▶ [Directives]
(1) Decide whether each statement below agrees with the passage on Indranet relays, answering yes or no and quoting the deciding words of the passage: (a) Opening channels to run an Indranet relay is an optional cost. (b) Transactions can be seen with fees as low as 1 satoshi. (c) A timelocked transaction can be spent at any time.
(2) Extend the passage on Indranet relays, starting right after its final sentence.

▶ [Given text]
--- Start ---
At the top of this page you can see that there are transactions all the way down to 1 satoshi. So using such a fee, and the fact it doesn't have to clear before a few days, one can cycle two amounts to keep one constantly in the air and satisfy the requirement.
So an amount that is reasonable for a poor person, kept continuously locked up, serves as a proof of age of the relay, while their routing fees will likely earn them more than enough to increase this amount in order to improve the number of new clients they get.
Of course, one has to open channels to run an Indranet relay, which is a mandatory up front cost. A sybil attacker will not want to open up long living channels, so the amount of time a HTLC is locked in the channel also can be a data point to select a relay for first time use. Keep in mind also that the cost/time delay for closing them can be quite high so this also raises the bar for a profitable scam.
But HTLCs can be closed at any time, where a timelocked transaction cannot be spent until the specified block height is passed.
--- End ---
Pointing records for text and its elements
--- Start ---
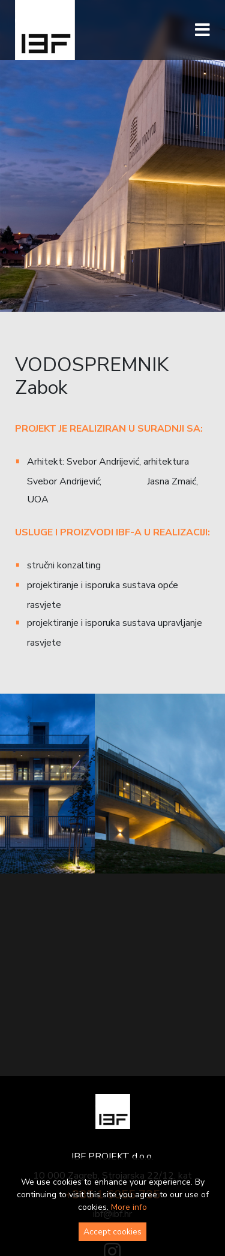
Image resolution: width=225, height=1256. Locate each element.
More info (129, 1207)
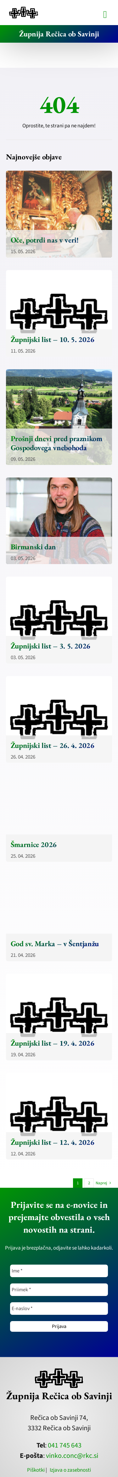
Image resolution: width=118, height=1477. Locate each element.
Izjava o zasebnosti (70, 1470)
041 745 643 (64, 1445)
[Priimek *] (59, 1289)
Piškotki (36, 1470)
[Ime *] (59, 1271)
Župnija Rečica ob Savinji (59, 34)
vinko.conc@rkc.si (72, 1456)
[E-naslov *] (59, 1308)
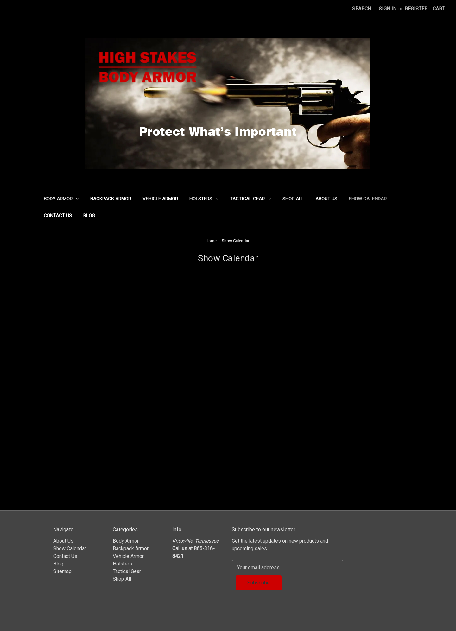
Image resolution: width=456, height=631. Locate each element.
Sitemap (62, 571)
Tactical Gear (250, 199)
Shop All (293, 199)
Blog (89, 215)
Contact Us (58, 215)
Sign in (387, 9)
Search (361, 9)
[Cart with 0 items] (438, 9)
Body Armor (61, 199)
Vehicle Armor (160, 199)
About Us (326, 199)
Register (416, 9)
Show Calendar (368, 199)
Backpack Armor (110, 199)
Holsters (203, 199)
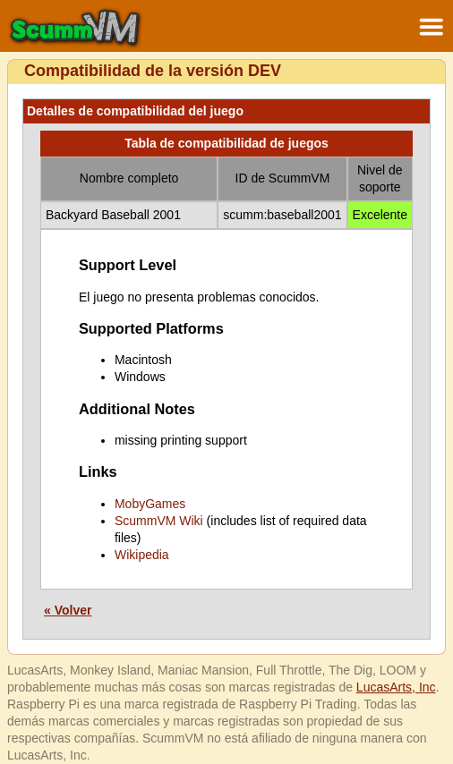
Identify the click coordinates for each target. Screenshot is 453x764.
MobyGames (150, 504)
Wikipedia (142, 555)
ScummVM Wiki (159, 521)
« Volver (67, 610)
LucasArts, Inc (396, 687)
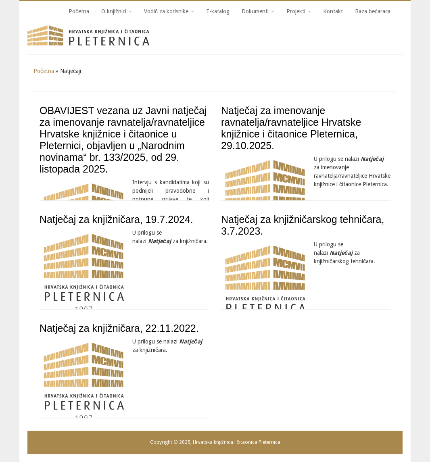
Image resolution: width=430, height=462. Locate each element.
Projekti (298, 11)
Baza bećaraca (372, 11)
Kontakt (333, 11)
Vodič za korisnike (169, 11)
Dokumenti (258, 11)
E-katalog (218, 11)
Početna (79, 11)
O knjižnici (116, 11)
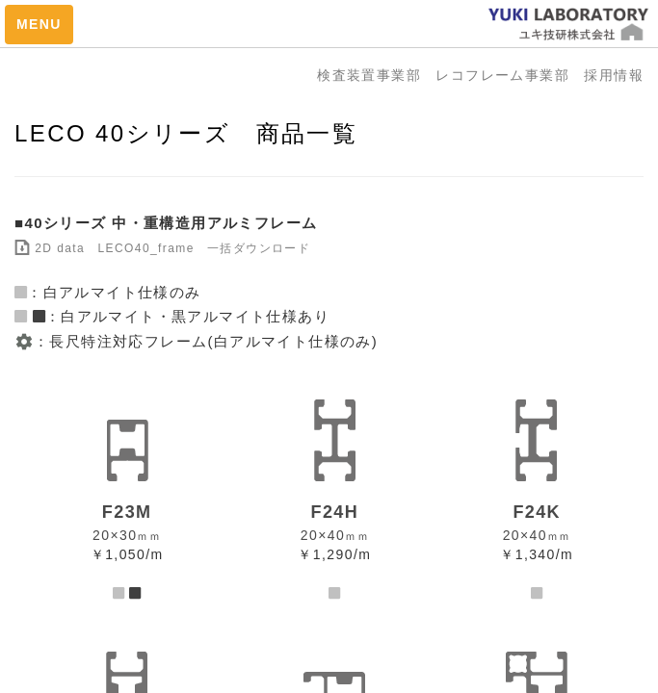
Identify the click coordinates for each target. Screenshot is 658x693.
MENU (39, 24)
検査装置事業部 (376, 75)
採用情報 (614, 75)
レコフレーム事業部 (509, 75)
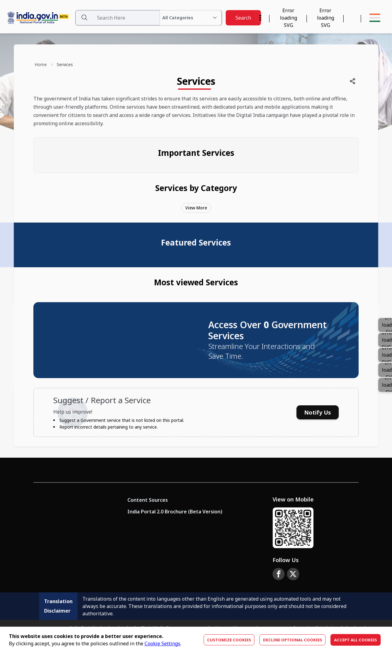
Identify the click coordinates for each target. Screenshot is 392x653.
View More (196, 208)
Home (41, 64)
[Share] (352, 81)
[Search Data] (148, 17)
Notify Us (317, 412)
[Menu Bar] (375, 18)
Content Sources (147, 500)
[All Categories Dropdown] (191, 17)
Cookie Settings (162, 643)
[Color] (385, 385)
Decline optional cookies (292, 640)
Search (243, 17)
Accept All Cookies (355, 640)
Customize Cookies (229, 640)
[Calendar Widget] (288, 18)
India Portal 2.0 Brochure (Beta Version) (174, 511)
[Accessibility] (325, 18)
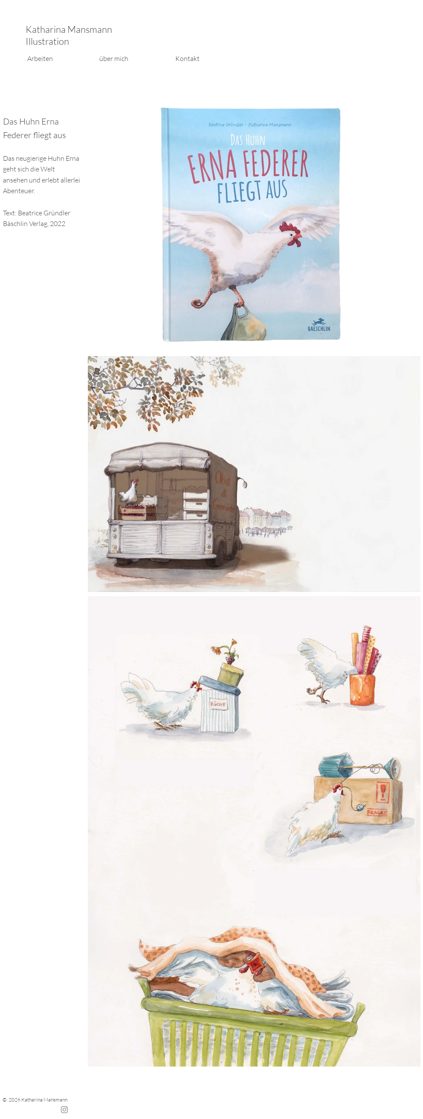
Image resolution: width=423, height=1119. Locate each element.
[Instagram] (64, 1109)
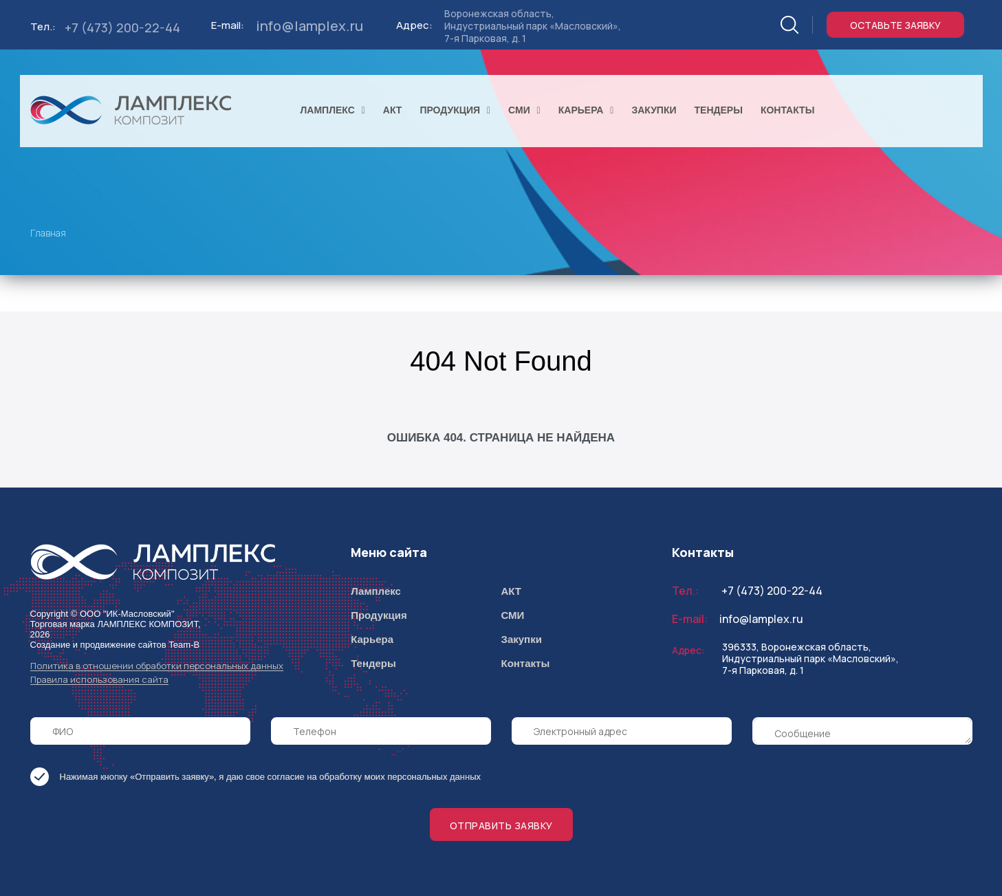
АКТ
--- End ---
▶ [Answers to the exercises]
(1)
(a) No: "one has to open channels to run an Indranet relay, which is a mandatory up front cost."
(b) Yes: "there are transactions all the way down to 1 satoshi."
(c) No: "a timelocked transaction cannot be spent until the specified block height is passed."

(2)
The other thing that the time locked transaction used in association with a relay's identity is objective proof of the time the node has been running, which will constitute the largest factor in the amount of new clients a node can attract. Sybil attackers window of opportunity is quite small, really, especially if their relay doesn't get a lot of use in the beginning. So, proof of the time of setup and the age of the node is definitely the most effective defense against attempts to capture fees without delivering service.
A final point - the amount of service purchased at a time can be very very small. The client just needs a few megabytes ahead of current usage and new payments can be streamed fee-free. This could be in the range of 5-50 sat renewed every few minutes.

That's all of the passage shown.